__Problem description__.
The records are to be copied exactly and in full.

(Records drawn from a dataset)
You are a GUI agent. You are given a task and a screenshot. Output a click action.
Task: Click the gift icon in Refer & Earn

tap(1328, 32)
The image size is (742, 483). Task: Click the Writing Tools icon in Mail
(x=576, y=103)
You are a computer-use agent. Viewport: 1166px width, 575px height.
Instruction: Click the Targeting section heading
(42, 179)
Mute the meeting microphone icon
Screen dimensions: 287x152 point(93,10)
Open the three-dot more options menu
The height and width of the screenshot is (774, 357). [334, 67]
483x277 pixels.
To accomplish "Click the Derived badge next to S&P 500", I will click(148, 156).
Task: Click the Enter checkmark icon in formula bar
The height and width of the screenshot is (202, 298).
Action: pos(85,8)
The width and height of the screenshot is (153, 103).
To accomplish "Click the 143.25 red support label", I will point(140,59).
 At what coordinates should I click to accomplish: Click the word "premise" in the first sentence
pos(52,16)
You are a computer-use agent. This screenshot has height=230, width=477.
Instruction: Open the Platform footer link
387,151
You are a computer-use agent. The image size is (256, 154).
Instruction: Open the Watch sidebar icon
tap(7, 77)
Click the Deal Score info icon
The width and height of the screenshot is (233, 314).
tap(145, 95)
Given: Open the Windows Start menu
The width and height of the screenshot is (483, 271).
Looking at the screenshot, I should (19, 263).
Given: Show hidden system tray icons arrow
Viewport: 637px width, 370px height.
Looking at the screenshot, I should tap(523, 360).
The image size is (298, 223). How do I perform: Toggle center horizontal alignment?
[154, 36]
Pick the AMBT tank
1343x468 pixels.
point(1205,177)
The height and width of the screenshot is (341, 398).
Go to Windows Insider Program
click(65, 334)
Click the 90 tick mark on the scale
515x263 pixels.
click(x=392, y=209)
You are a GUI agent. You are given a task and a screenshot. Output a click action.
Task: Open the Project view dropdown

__Finished task__.
You are a GUI agent. You are given a task and a screenshot. Output a click action.
Task: Click the gift icon in Refer & Earn

tap(1328, 32)
The image size is (742, 483). Task: Click the Writing Tools icon in Mail
(x=576, y=103)
You are a computer-use agent. Viewport: 1166px width, 575px height.
Instruction: Click the Targeting section heading
(42, 179)
Mute the meeting microphone icon
Screen dimensions: 287x152 point(93,10)
Open the three-dot more options menu
The height and width of the screenshot is (774, 357). [334, 67]
483x277 pixels.
To accomplish "Click the Derived badge next to S&P 500", I will click(148, 156).
Task: Click the Enter checkmark icon in formula bar
The height and width of the screenshot is (202, 298).
Action: pos(85,8)
The width and height of the screenshot is (153, 103).
To accomplish "Click the 143.25 red support label", I will point(140,59).
 At what coordinates should I click to accomplish: Click the word "premise" in the first sentence
pos(52,16)
You are a computer-use agent. This screenshot has height=230, width=477.
Instruction: Open the Platform footer link
387,151
You are a computer-use agent. The image size is (256, 154).
Instruction: Open the Watch sidebar icon
tap(7, 77)
Click the Deal Score info icon
The width and height of the screenshot is (233, 314).
tap(145, 95)
Given: Open the Windows Start menu
The width and height of the screenshot is (483, 271).
Looking at the screenshot, I should (19, 263).
Given: Show hidden system tray icons arrow
Viewport: 637px width, 370px height.
Looking at the screenshot, I should tap(523, 360).
The image size is (298, 223). How do I perform: Toggle center horizontal alignment?
[154, 36]
Pick the AMBT tank
1343x468 pixels.
point(1205,177)
The height and width of the screenshot is (341, 398).
Go to Windows Insider Program
click(65, 334)
Click the 90 tick mark on the scale
515x263 pixels.
click(x=392, y=209)
You are a GUI agent. You are given a task and a screenshot. Output a click action.
Task: Open the Project view dropdown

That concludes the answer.